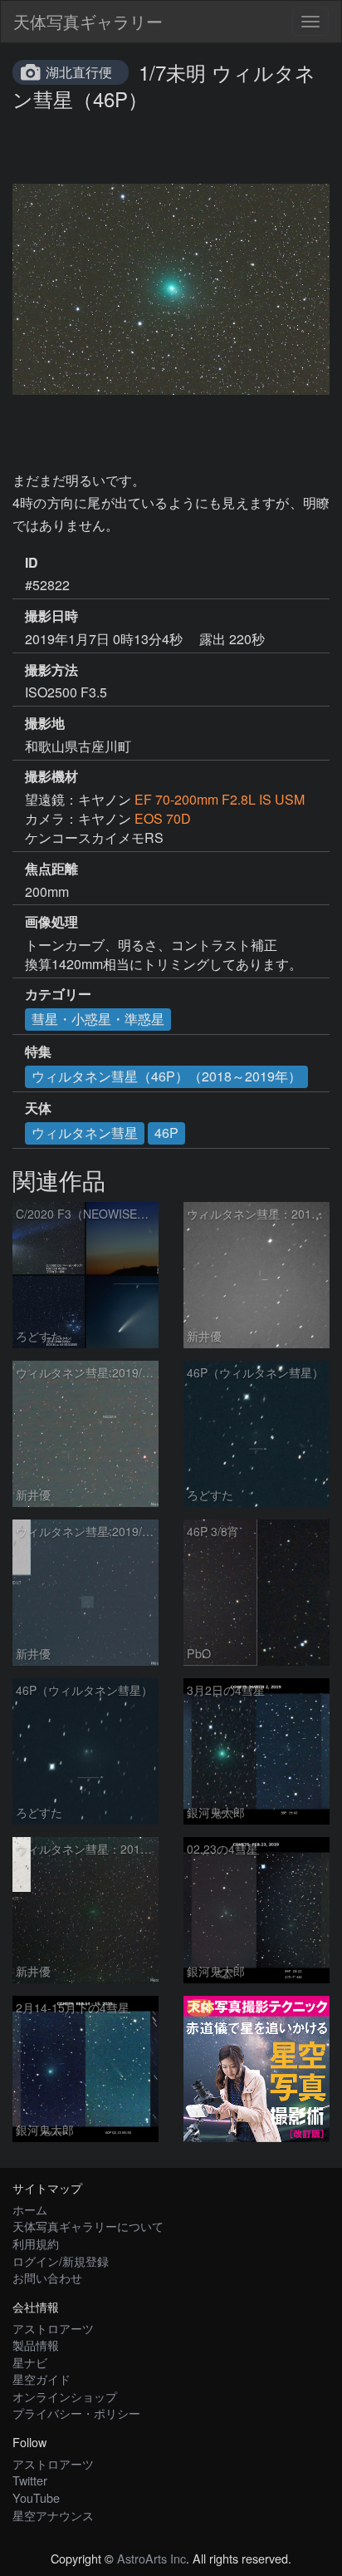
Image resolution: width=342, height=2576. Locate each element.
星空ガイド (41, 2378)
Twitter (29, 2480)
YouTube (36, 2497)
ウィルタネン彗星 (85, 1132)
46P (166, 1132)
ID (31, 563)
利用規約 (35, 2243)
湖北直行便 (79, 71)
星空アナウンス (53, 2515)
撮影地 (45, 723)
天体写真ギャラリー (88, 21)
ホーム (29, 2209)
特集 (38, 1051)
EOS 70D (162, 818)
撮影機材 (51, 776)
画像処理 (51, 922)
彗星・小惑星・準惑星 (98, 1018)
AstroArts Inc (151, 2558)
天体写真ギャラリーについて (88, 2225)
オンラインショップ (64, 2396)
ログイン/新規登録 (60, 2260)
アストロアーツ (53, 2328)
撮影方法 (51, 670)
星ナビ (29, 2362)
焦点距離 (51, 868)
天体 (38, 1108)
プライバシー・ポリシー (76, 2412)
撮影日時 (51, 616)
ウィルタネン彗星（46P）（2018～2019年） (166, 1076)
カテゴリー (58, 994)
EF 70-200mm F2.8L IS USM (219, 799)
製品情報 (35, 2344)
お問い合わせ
::::
### Requirement:
The final stretch of the listing, from the line containing "彗星・小惑星・準惑星 (98, 1018)" through its last line, both included, is to be output exactly and by itself.

### Response to the exercise:
彗星・小惑星・準惑星 (98, 1018)
AstroArts Inc (151, 2558)
天体写真ギャラリーについて (88, 2225)
オンラインショップ (64, 2396)
ログイン/新規登録 (60, 2260)
アストロアーツ (53, 2328)
撮影方法 (51, 670)
星ナビ (29, 2362)
焦点距離 (51, 868)
天体 (38, 1108)
プライバシー・ポリシー (76, 2412)
撮影日時 (51, 616)
ウィルタネン彗星（46P）（2018～2019年） (166, 1076)
カテゴリー (58, 994)
EF 70-200mm F2.8L IS USM (219, 799)
製品情報 (35, 2344)
お問い合わせ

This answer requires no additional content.